Around the world, big financial companies
have spent huge amounts of money setting up private
high-frequency trading networks. Rather than use public data links,
they send stock market news flashing through the air
between towers like this. Actually, this tower was built for floodlights,
but it's the tallest thing for a long way around, so the trading companies paid to have their
antennas put on it. Getting financial news just a hundredth of
a second faster than your competitors can give an advantage to your company.

SUPPLIED DATA
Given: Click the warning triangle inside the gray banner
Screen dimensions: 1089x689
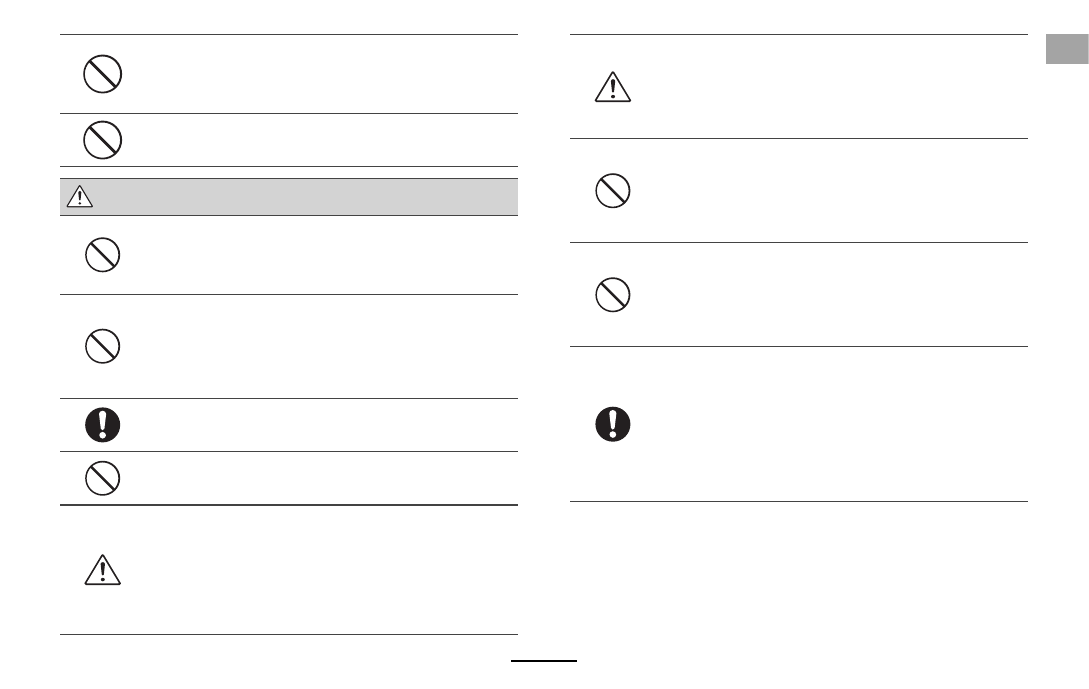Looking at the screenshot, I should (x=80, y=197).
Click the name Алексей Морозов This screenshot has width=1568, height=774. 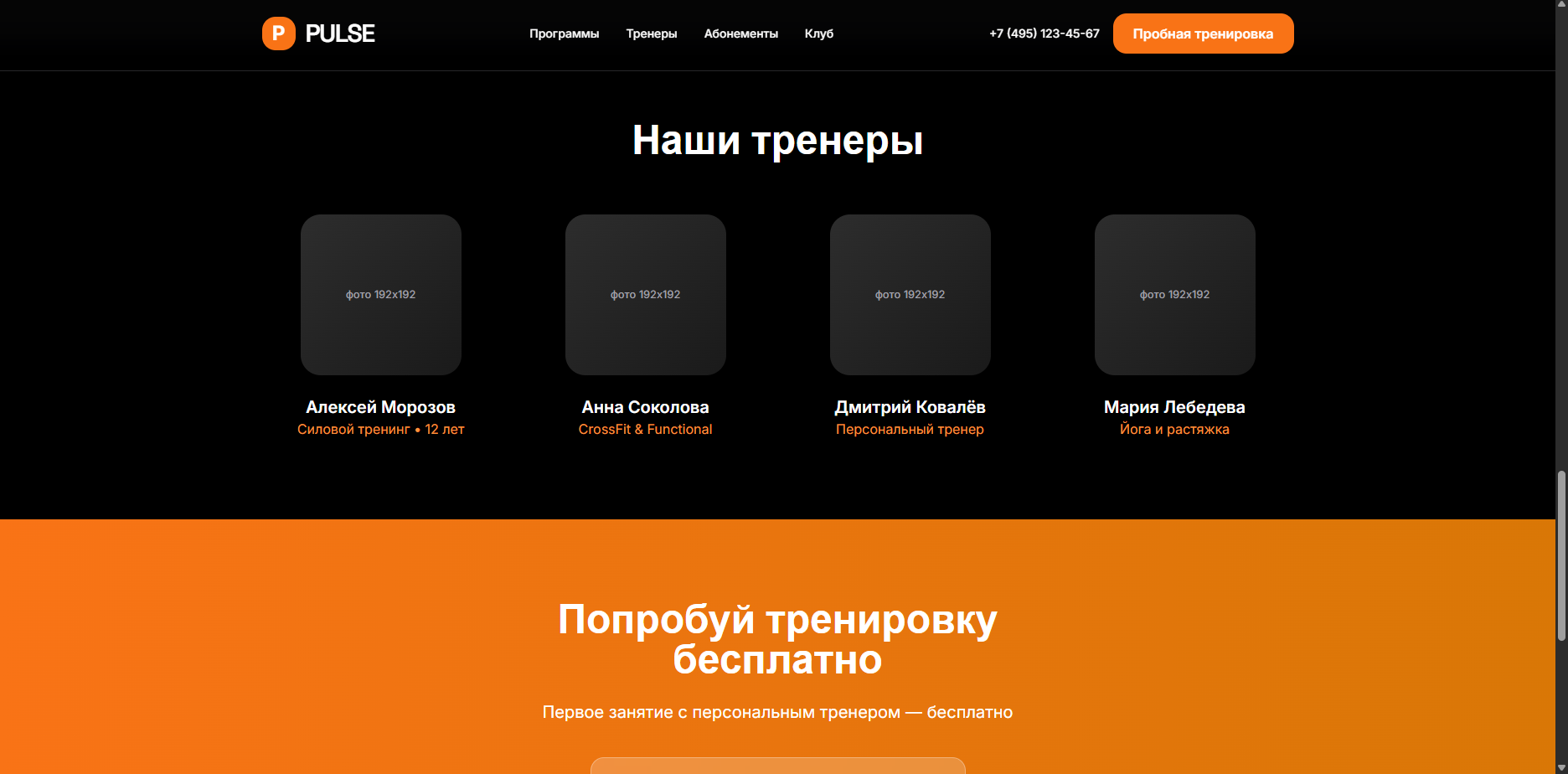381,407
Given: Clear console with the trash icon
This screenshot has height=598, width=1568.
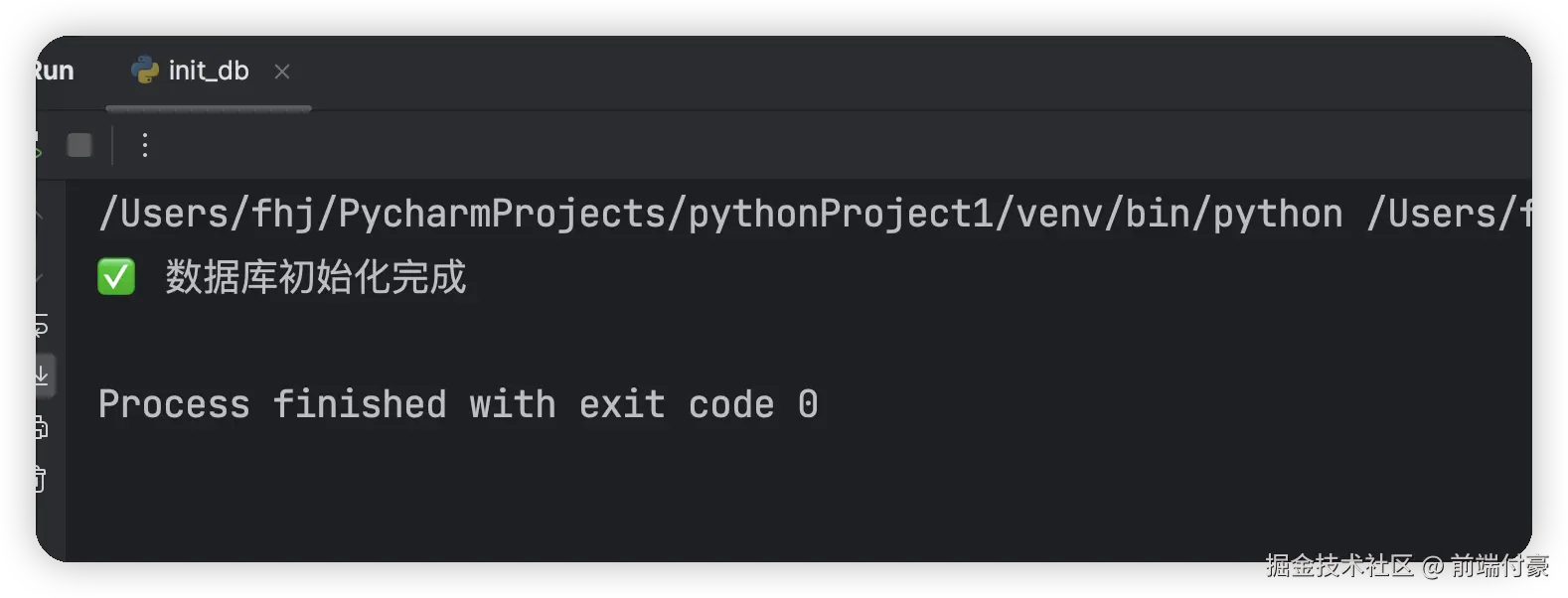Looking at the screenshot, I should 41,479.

REQUIRED ACTIONS
a – Copy out the passage on high-frequency trading towers in full, word for word.
b – How many lines of the entries contain the string "Given", matching case? Reply with the number alone.

FINAL ANSWERS
a –
Around the world, big financial companies
have spent huge amounts of money setting up private
high-frequency trading networks. Rather than use public data links,
they send stock market news flashing through the air
between towers like this. Actually, this tower was built for floodlights,
but it's the tallest thing for a long way around, so the trading companies paid to have their
antennas put on it. Getting financial news just a hundredth of
a second faster than your competitors can give an advantage to your company.

b – 2